# [LEAPSECS] Far past and far future

Rob Seaman seaman at noao.edu
Fri May 27 18:38:22 EDT 2011

Clive D.W. Feather wrote:

> Rob Seaman said:

>> Almost the definition of a moot point, but if the oceans boil into the atmosphere, how much of a change will that make to the Earth's moment of inertia - and in what direction?

>

> Wikipedia says that the current moment of inertia is 8.04e37, which is

> close enough to the numbers I get by calculating it, so let's go with that.

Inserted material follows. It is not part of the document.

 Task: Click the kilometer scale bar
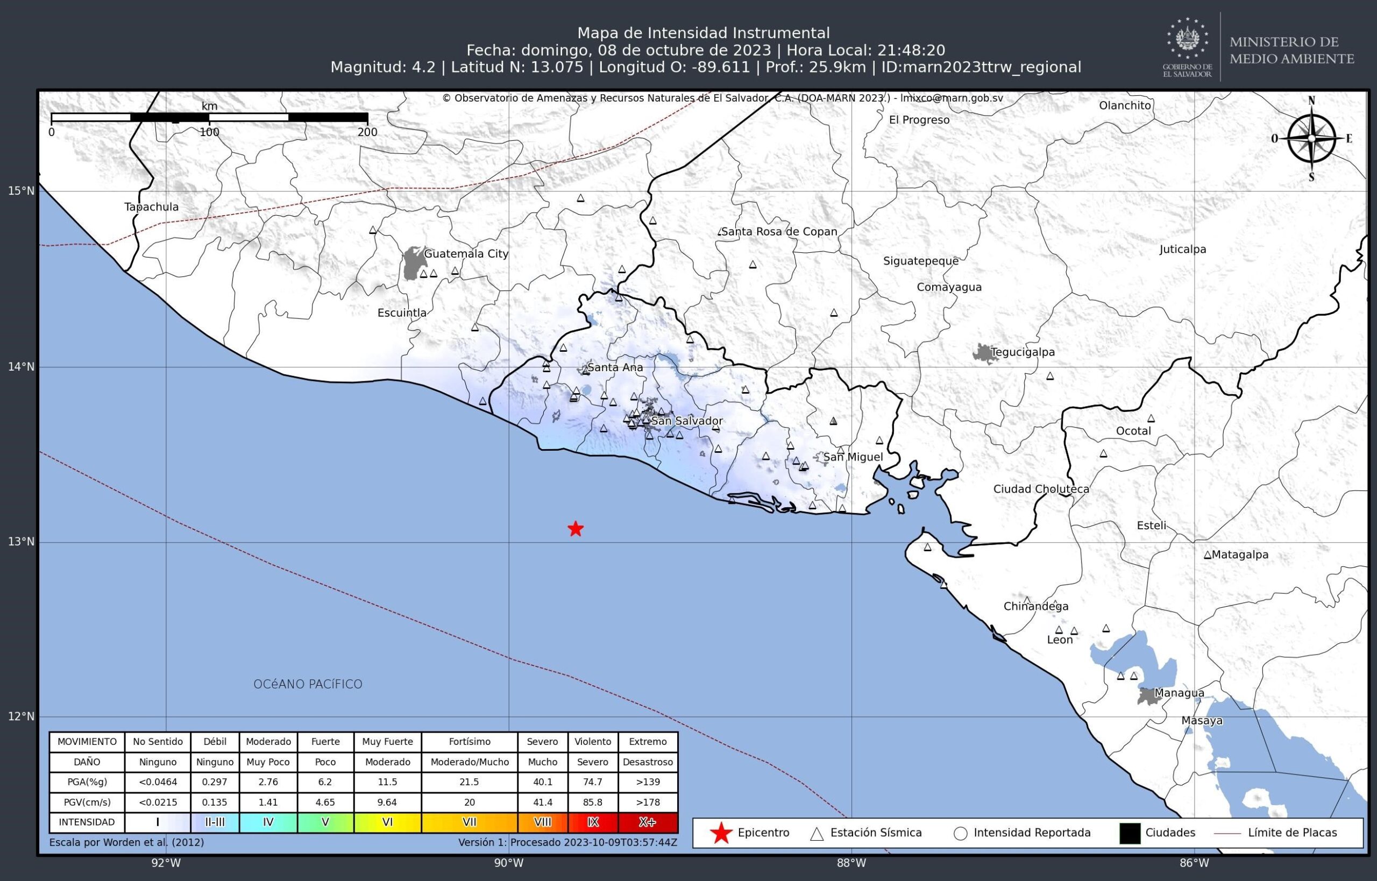209,117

> The mass of the hydrosphere is, apparently, 1.4e21. It's all close to the

> surface, so let's say that the radius is 6.378e6. So the moment of inertia

> of the oceans is mr^2 = 5.7e34. That's less than 0.1% of the total.

>

> If it turns into atmospheric steam at, say, an average height of 1km, that

> adds a tiny amount to the MoI - about 0.03% of the water's total, or under

> 0.2 part per million of the earth's total. If it all escapes into space, it

> reduces the MoI by 0.1% or so.

I started paging though my undergrad planetary atmospheres texts for the table I remember somewhere of the timescale for escape versus molecular weight, but really the dense atmosphere of Venus is a sufficient proof of concept. The water vapor won't rapidly escape (but see "moot point" above).

So, if the moment of inertia increases by 0.2 parts per million, the angular velocity must decrease by the same amount to keep the angular momentum constant. If this unfortunate occurrence happened in the current day, length of day would thus increase by 0.017 SI-seconds. This would require a leap second six times per year to accommodate.

...and this is *still* within the scope of the current definition of UTC to accommodate - plus a comfy factor of two for monthly Shannon-Nyquist sampling.

Which is to say that even should Earth's oceans boil, the ITU's case for redefining the UTC standard has missed the boat.